> EXERCISE
Copy every one of the records below, line for line, with no changes.

> RECORDS FOR THE TASK
------------------------------------

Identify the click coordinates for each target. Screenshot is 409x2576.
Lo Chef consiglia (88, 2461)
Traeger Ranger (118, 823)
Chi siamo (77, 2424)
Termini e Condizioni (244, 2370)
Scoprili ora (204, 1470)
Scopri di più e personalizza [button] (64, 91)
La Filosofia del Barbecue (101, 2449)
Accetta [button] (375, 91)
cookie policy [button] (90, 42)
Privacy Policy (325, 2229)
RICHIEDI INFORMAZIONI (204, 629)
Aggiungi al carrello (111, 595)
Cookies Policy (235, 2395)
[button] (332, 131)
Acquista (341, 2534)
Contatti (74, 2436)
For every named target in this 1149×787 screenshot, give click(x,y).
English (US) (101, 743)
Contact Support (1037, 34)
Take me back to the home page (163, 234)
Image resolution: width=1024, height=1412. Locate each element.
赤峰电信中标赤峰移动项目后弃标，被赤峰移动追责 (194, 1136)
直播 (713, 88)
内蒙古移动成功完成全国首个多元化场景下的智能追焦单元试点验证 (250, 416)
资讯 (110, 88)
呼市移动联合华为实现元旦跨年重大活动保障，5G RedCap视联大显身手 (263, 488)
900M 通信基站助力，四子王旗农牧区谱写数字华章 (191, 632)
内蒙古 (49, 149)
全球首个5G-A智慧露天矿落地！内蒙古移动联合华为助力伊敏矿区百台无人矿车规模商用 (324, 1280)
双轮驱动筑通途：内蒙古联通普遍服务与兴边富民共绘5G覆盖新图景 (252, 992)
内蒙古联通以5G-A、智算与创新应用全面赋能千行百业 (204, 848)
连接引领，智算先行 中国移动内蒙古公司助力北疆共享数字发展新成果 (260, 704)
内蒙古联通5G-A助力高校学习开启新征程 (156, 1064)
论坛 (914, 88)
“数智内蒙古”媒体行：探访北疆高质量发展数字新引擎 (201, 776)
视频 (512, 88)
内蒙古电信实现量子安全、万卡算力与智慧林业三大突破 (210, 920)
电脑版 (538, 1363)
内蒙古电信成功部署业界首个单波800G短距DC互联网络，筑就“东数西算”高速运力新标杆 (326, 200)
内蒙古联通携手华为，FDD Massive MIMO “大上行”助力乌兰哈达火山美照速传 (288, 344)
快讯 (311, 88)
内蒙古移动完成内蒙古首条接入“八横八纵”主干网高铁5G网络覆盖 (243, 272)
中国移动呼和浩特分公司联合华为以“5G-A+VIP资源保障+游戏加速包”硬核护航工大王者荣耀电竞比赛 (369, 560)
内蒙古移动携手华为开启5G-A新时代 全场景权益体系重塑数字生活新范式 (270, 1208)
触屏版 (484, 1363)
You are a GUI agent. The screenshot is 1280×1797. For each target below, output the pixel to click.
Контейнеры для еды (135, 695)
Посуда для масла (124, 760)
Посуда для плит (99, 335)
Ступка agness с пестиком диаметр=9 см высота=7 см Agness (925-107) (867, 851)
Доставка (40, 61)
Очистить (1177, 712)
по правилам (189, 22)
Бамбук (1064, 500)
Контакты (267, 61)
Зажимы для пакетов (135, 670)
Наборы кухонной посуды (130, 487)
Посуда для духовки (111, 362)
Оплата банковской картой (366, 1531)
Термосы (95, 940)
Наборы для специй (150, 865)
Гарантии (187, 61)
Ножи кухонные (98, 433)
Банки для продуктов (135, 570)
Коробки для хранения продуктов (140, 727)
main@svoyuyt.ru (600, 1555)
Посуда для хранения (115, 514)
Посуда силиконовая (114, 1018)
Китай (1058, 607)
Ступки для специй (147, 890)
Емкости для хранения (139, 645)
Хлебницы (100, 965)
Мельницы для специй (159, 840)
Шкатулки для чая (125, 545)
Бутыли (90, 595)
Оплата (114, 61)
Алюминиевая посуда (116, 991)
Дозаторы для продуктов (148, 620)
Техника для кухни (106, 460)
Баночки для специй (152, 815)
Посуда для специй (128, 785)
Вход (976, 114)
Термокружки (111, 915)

------------------------------------

> SOLUTION BELOW
Identify the click coordinates for each target. Screenshot is 409x2576.
Lo Chef consiglia (88, 2461)
Traeger Ranger (118, 823)
Chi siamo (77, 2424)
Termini e Condizioni (244, 2370)
Scoprili ora (204, 1470)
Scopri di più e personalizza [button] (64, 91)
La Filosofia del Barbecue (101, 2449)
Accetta [button] (375, 91)
cookie policy [button] (90, 42)
Privacy Policy (325, 2229)
RICHIEDI INFORMAZIONI (204, 629)
Aggiungi al carrello (111, 595)
Cookies Policy (235, 2395)
[button] (332, 131)
Acquista (341, 2534)
Contatti (74, 2436)
For every named target in this 1149×787 screenshot, give click(x,y).
English (US) (101, 743)
Contact Support (1037, 34)
Take me back to the home page (163, 234)
Image resolution: width=1024, height=1412. Locate each element.
赤峰电信中标赤峰移动项目后弃标，被赤峰移动追责 (194, 1136)
直播 (713, 88)
内蒙古移动成功完成全国首个多元化场景下的智能追焦单元试点验证 (250, 416)
资讯 (110, 88)
呼市移动联合华为实现元旦跨年重大活动保障，5G RedCap视联大显身手 (263, 488)
900M 通信基站助力，四子王旗农牧区谱写数字华章 (191, 632)
内蒙古 (49, 149)
全球首个5G-A智慧露天矿落地！内蒙古移动联合华为助力伊敏矿区百台无人矿车规模商用 (324, 1280)
双轮驱动筑通途：内蒙古联通普遍服务与兴边富民共绘5G覆盖新图景 (252, 992)
内蒙古联通以5G-A、智算与创新应用全面赋能千行百业 (204, 848)
连接引领，智算先行 中国移动内蒙古公司助力北疆共享数字发展新成果 (260, 704)
内蒙古联通5G-A助力高校学习开启新征程 (156, 1064)
论坛 (914, 88)
“数智内蒙古”媒体行：探访北疆高质量发展数字新引擎 (201, 776)
视频 (512, 88)
内蒙古电信实现量子安全、万卡算力与智慧林业三大突破 (210, 920)
电脑版 (538, 1363)
内蒙古电信成功部署业界首个单波800G短距DC互联网络，筑就“东数西算”高速运力新标杆 (326, 200)
内蒙古联通携手华为，FDD Massive MIMO “大上行”助力乌兰哈达火山美照速传 (288, 344)
快讯 (311, 88)
内蒙古移动完成内蒙古首条接入“八横八纵”主干网高铁5G网络覆盖 (243, 272)
中国移动呼和浩特分公司联合华为以“5G-A+VIP资源保障+游戏加速包”硬核护航工大王者荣耀电竞比赛 (369, 560)
内蒙古移动携手华为开启5G-A新时代 全场景权益体系重塑数字生活新范式 (270, 1208)
触屏版 (484, 1363)
You are a GUI agent. The screenshot is 1280×1797. For each target below, output the pixel to click.
Контейнеры для еды (135, 695)
Посуда для масла (124, 760)
Посуда для плит (99, 335)
Ступка agness с пестиком диаметр=9 см высота=7 см Agness (925-107) (867, 851)
Доставка (40, 61)
Очистить (1177, 712)
по правилам (189, 22)
Бамбук (1064, 500)
Контакты (267, 61)
Зажимы для пакетов (135, 670)
Наборы кухонной посуды (130, 487)
Посуда для духовки (111, 362)
Оплата банковской картой (366, 1531)
Термосы (95, 940)
Наборы для специй (150, 865)
Гарантии (187, 61)
Ножи кухонные (98, 433)
Банки для продуктов (135, 570)
Коробки для хранения продуктов (140, 727)
main@svoyuyt.ru (600, 1555)
Посуда для хранения (115, 514)
Посуда силиконовая (114, 1018)
Китай (1058, 607)
Ступки для специй (147, 890)
Емкости для хранения (139, 645)
Хлебницы (100, 965)
Мельницы для специй (159, 840)
Шкатулки для чая (125, 545)
Бутыли (90, 595)
Оплата (114, 61)
Алюминиевая посуда (116, 991)
Дозаторы для продуктов (148, 620)
Техника для кухни (106, 460)
Баночки для специй (152, 815)
Посуда для специй (128, 785)
Вход (976, 114)
Термокружки (111, 915)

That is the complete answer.